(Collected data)
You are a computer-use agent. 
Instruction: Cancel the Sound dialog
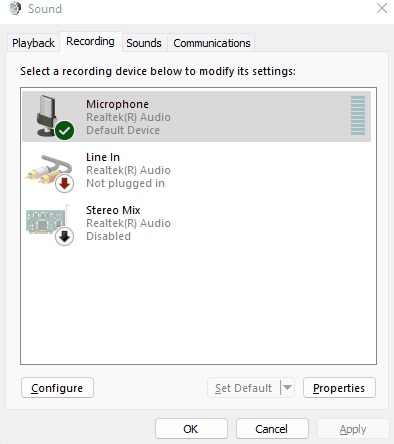pyautogui.click(x=272, y=429)
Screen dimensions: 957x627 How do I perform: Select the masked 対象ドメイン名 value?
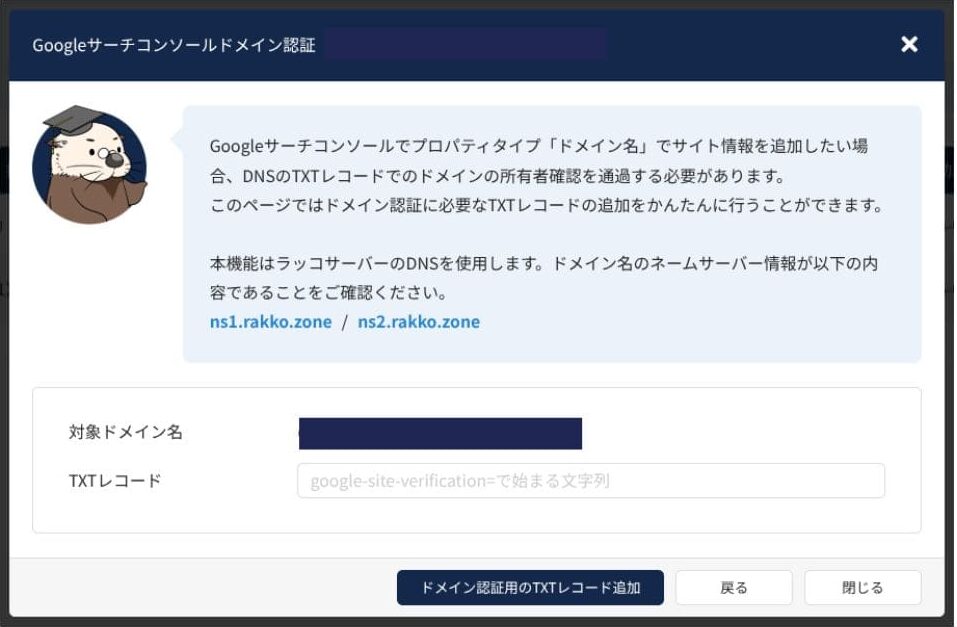click(x=440, y=433)
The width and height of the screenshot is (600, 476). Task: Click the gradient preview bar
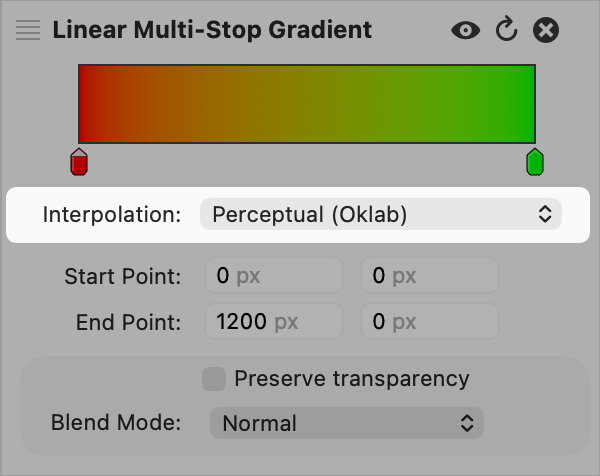point(306,103)
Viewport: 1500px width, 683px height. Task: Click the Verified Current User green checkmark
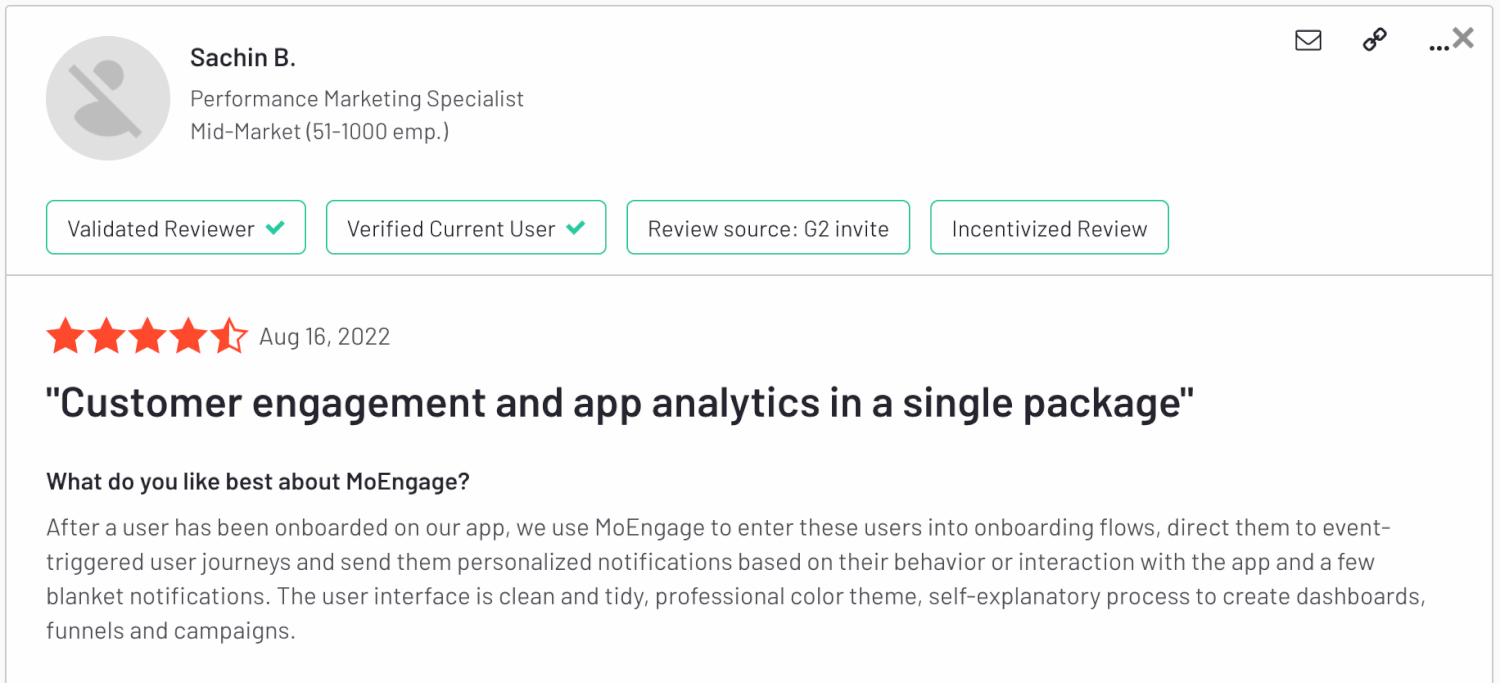pyautogui.click(x=575, y=228)
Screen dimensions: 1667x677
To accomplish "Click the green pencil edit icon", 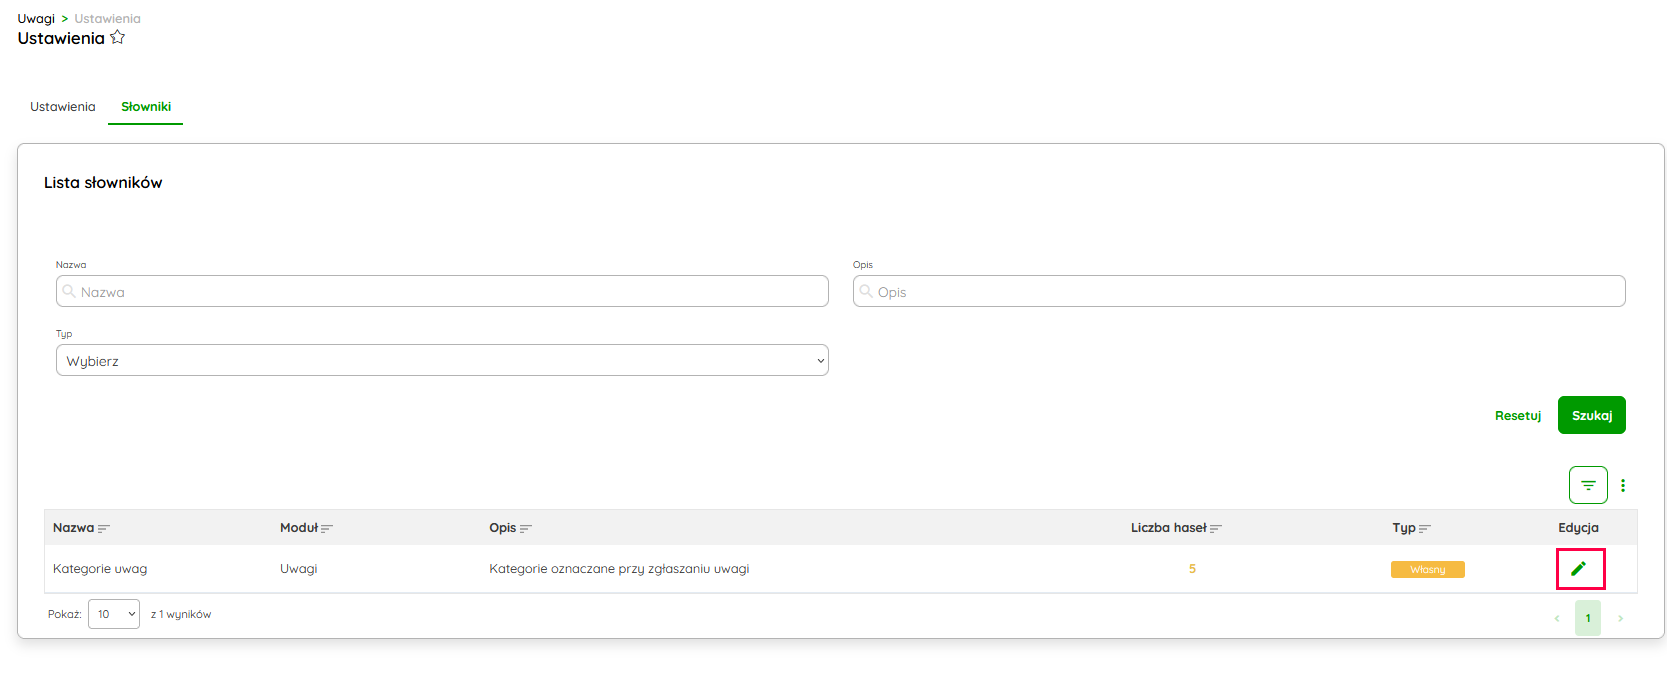I will point(1579,569).
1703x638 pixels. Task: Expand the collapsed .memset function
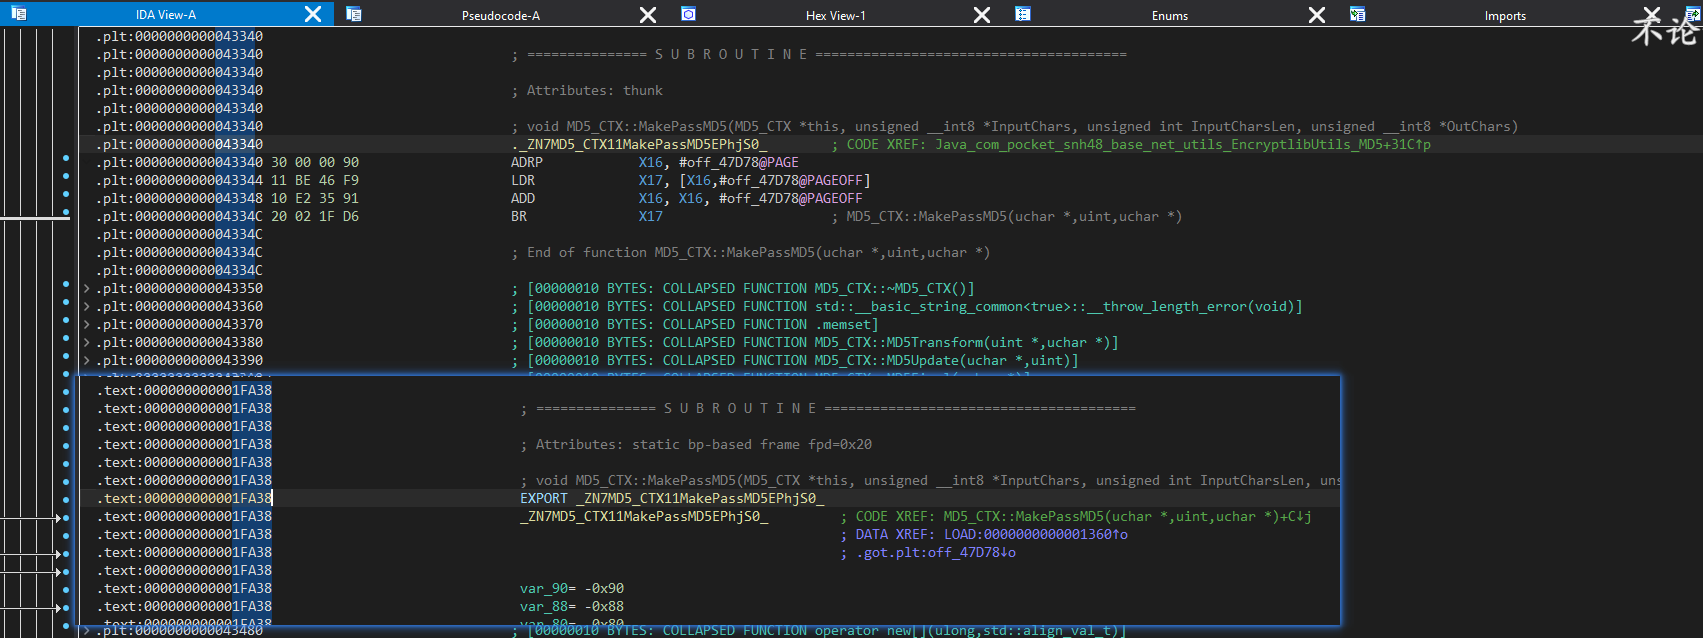[87, 325]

Brief: Give back the lines from the one containing "1703x638 pixels. Task: Expand" through the last line of the records above exactly as they appear, both included, and no pictures.

Result of the exercise:
1703x638 pixels. Task: Expand the collapsed .memset function
[87, 325]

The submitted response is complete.